TASK TO CARRY OUT
In the data below, find the line containing "Task: Open the Chrome profile avatar icon", then set down that line and every later line up to and including the line containing "Image resolution: width=1456", exactly.

MATERIAL TO PROCESS
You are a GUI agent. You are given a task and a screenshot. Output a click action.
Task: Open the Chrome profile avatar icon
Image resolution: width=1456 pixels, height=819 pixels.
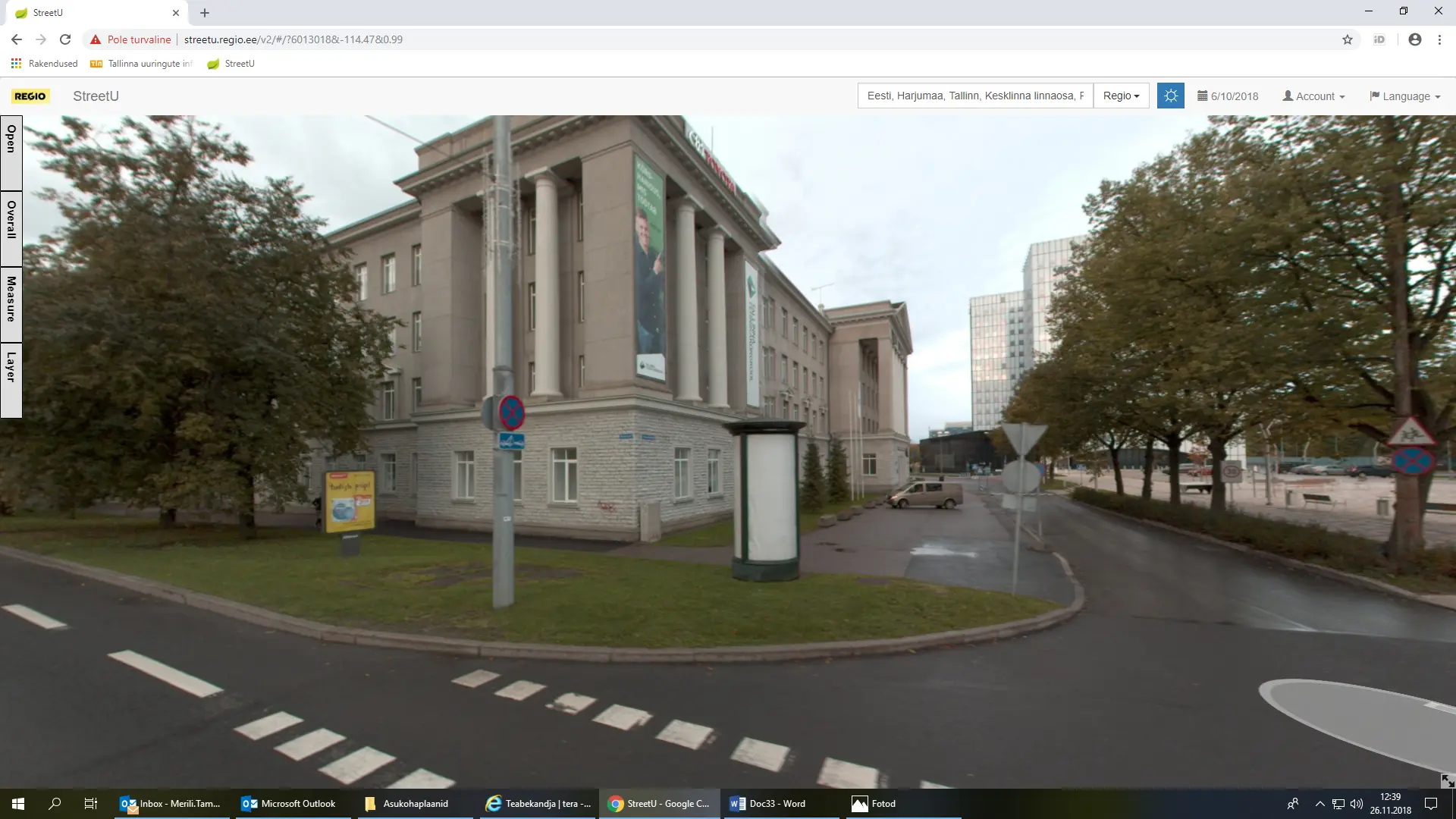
...
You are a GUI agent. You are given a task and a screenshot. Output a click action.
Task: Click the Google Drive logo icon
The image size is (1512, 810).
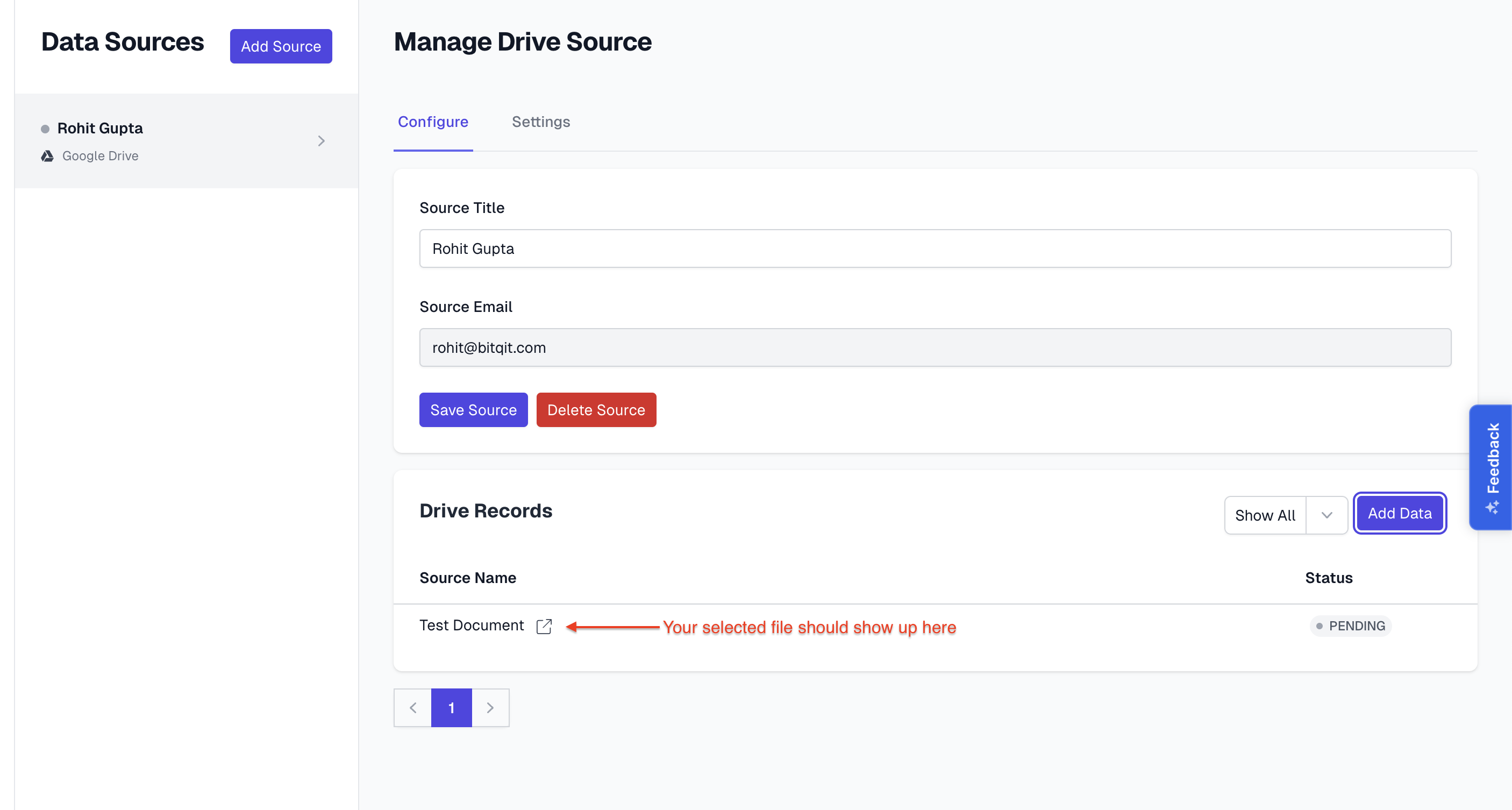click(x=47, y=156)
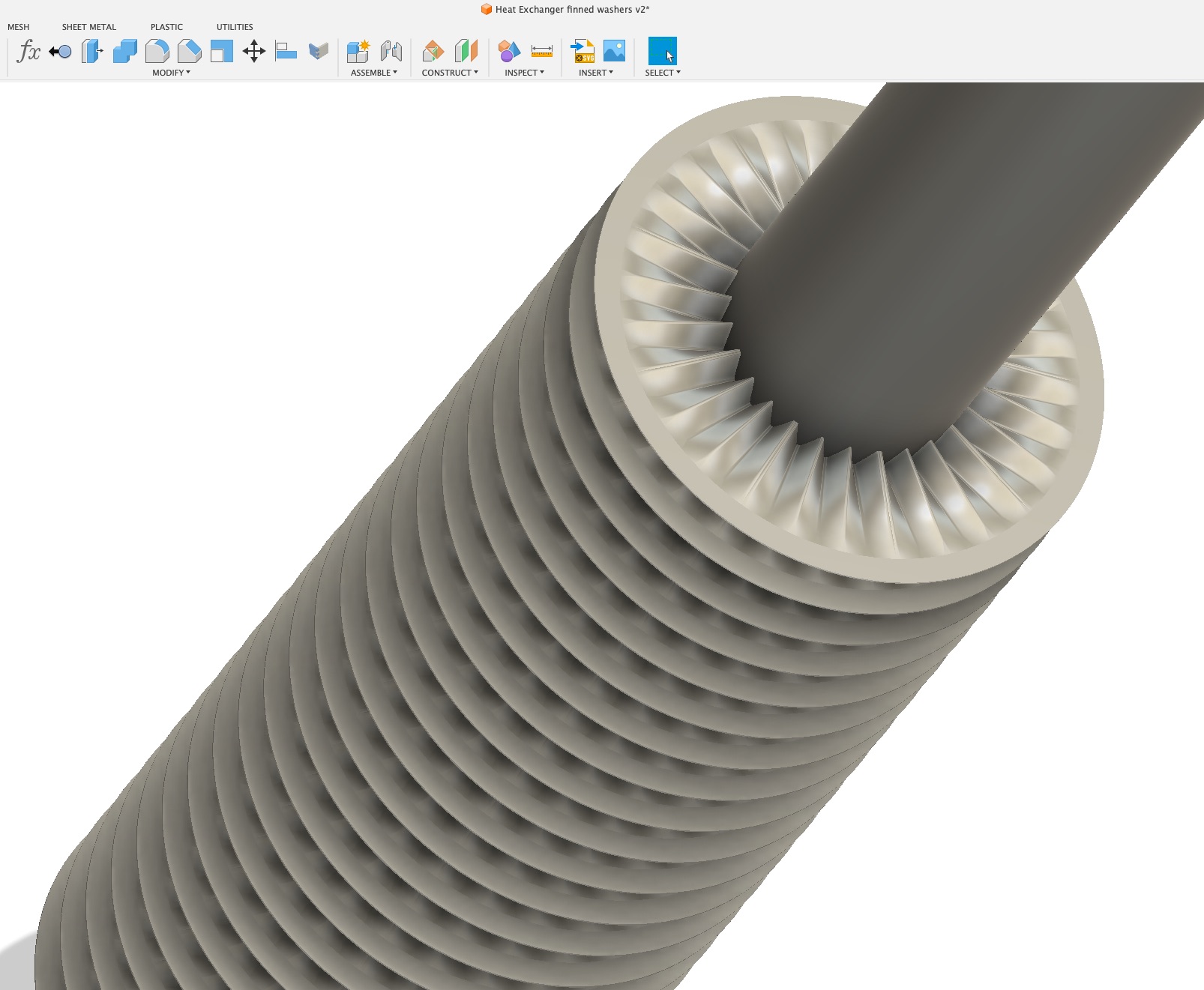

RESULT BELOW
Task: Open the Chrome profile avatar icon
Image resolution: width=1456 pixels, height=819 pixels.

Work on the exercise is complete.